AVAILABLE RECORDS:

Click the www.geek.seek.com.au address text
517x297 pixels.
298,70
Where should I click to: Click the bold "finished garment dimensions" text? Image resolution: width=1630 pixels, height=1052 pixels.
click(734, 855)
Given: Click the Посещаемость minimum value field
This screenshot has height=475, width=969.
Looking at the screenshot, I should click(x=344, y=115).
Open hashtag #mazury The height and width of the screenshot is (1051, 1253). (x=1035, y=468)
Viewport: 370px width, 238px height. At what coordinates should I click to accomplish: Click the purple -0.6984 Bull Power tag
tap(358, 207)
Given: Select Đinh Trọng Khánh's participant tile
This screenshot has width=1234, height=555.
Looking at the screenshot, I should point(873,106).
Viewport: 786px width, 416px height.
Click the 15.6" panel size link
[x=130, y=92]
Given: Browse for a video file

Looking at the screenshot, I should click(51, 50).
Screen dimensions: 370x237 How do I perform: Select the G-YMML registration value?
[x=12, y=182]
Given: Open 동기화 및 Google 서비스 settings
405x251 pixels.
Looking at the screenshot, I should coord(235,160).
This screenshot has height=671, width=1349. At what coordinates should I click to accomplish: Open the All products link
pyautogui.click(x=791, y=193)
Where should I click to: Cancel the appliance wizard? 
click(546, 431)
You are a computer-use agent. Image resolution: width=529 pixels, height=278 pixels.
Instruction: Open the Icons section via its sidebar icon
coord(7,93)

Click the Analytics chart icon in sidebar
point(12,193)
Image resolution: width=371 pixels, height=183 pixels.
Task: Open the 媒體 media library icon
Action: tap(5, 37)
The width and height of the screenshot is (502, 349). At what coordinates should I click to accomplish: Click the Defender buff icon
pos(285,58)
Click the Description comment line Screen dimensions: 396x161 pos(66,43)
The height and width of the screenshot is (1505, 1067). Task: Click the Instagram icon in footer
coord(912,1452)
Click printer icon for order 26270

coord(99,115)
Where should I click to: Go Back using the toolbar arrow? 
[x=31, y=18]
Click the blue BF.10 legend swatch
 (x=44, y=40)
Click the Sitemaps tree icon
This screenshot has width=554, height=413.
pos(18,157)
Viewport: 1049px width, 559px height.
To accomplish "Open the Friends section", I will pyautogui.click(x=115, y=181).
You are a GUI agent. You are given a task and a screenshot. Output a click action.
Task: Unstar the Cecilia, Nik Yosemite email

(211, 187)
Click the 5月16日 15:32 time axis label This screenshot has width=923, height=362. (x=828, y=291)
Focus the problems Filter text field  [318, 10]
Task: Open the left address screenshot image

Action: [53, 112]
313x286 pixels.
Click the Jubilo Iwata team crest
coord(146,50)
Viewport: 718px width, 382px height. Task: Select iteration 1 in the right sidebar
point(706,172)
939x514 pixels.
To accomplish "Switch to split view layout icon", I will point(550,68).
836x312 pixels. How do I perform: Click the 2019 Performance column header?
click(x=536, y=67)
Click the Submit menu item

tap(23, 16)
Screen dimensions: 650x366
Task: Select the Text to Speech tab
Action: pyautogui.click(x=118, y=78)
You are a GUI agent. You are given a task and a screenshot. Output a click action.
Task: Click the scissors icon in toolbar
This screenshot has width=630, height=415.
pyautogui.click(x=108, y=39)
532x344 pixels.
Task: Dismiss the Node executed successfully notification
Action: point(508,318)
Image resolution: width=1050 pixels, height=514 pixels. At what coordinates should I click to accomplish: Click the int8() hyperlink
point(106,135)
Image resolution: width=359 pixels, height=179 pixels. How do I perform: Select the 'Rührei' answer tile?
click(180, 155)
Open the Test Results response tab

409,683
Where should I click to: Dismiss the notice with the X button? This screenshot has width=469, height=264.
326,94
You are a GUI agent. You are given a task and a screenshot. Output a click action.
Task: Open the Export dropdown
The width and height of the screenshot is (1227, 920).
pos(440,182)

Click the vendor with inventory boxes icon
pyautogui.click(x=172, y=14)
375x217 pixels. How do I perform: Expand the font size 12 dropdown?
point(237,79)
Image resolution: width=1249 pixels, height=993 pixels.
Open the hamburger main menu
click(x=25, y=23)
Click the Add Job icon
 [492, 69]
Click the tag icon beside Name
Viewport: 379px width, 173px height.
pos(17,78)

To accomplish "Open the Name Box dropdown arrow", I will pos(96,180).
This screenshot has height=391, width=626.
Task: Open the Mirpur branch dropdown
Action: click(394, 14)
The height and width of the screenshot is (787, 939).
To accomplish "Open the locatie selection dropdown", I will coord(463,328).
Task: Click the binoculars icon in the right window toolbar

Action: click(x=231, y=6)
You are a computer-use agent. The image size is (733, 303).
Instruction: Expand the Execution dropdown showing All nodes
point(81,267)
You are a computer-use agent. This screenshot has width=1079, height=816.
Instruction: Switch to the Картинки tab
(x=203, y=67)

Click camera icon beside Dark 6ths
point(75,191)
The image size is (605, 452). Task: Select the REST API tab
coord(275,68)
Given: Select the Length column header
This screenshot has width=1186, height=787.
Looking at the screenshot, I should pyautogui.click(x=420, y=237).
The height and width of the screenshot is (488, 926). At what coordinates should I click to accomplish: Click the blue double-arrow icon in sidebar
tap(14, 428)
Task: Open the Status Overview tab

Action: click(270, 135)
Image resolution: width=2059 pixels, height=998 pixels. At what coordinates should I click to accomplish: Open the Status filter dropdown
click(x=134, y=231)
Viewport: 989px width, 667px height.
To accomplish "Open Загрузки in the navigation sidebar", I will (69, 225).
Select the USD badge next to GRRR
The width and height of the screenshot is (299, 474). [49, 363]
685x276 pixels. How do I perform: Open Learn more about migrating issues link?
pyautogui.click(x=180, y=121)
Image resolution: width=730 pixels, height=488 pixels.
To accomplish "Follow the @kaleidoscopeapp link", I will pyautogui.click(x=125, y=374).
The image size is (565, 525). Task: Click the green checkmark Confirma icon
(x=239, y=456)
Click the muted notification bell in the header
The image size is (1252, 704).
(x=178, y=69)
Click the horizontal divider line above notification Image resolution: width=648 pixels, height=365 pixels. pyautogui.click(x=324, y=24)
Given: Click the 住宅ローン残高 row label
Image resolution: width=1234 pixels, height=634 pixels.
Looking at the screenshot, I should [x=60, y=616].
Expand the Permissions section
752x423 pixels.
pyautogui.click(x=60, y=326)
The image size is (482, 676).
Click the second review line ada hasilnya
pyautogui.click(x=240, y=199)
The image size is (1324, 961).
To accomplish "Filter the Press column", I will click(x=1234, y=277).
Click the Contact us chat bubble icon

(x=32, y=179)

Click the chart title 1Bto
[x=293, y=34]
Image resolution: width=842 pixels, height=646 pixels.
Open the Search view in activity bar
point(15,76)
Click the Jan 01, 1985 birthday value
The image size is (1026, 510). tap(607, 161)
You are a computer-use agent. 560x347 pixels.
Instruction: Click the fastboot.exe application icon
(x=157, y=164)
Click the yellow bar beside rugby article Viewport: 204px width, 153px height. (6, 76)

PROBLEM REQUIREMENTS: Copy the records word for word, starting at the line containing "313x286 pixels." and ending at the line containing "Action: point(508,318)", with both of those lines included.

TASK RESPONSE:
313x286 pixels.
Click the Jubilo Iwata team crest
coord(146,50)
Viewport: 718px width, 382px height. Task: Select iteration 1 in the right sidebar
point(706,172)
939x514 pixels.
To accomplish "Switch to split view layout icon", I will point(550,68).
836x312 pixels. How do I perform: Click the 2019 Performance column header?
click(x=536, y=67)
Click the Submit menu item

tap(23, 16)
Screen dimensions: 650x366
Task: Select the Text to Speech tab
Action: pyautogui.click(x=118, y=78)
You are a GUI agent. You are given a task and a screenshot. Output a click action.
Task: Click the scissors icon in toolbar
This screenshot has width=630, height=415.
pyautogui.click(x=108, y=39)
532x344 pixels.
Task: Dismiss the Node executed successfully notification
Action: point(508,318)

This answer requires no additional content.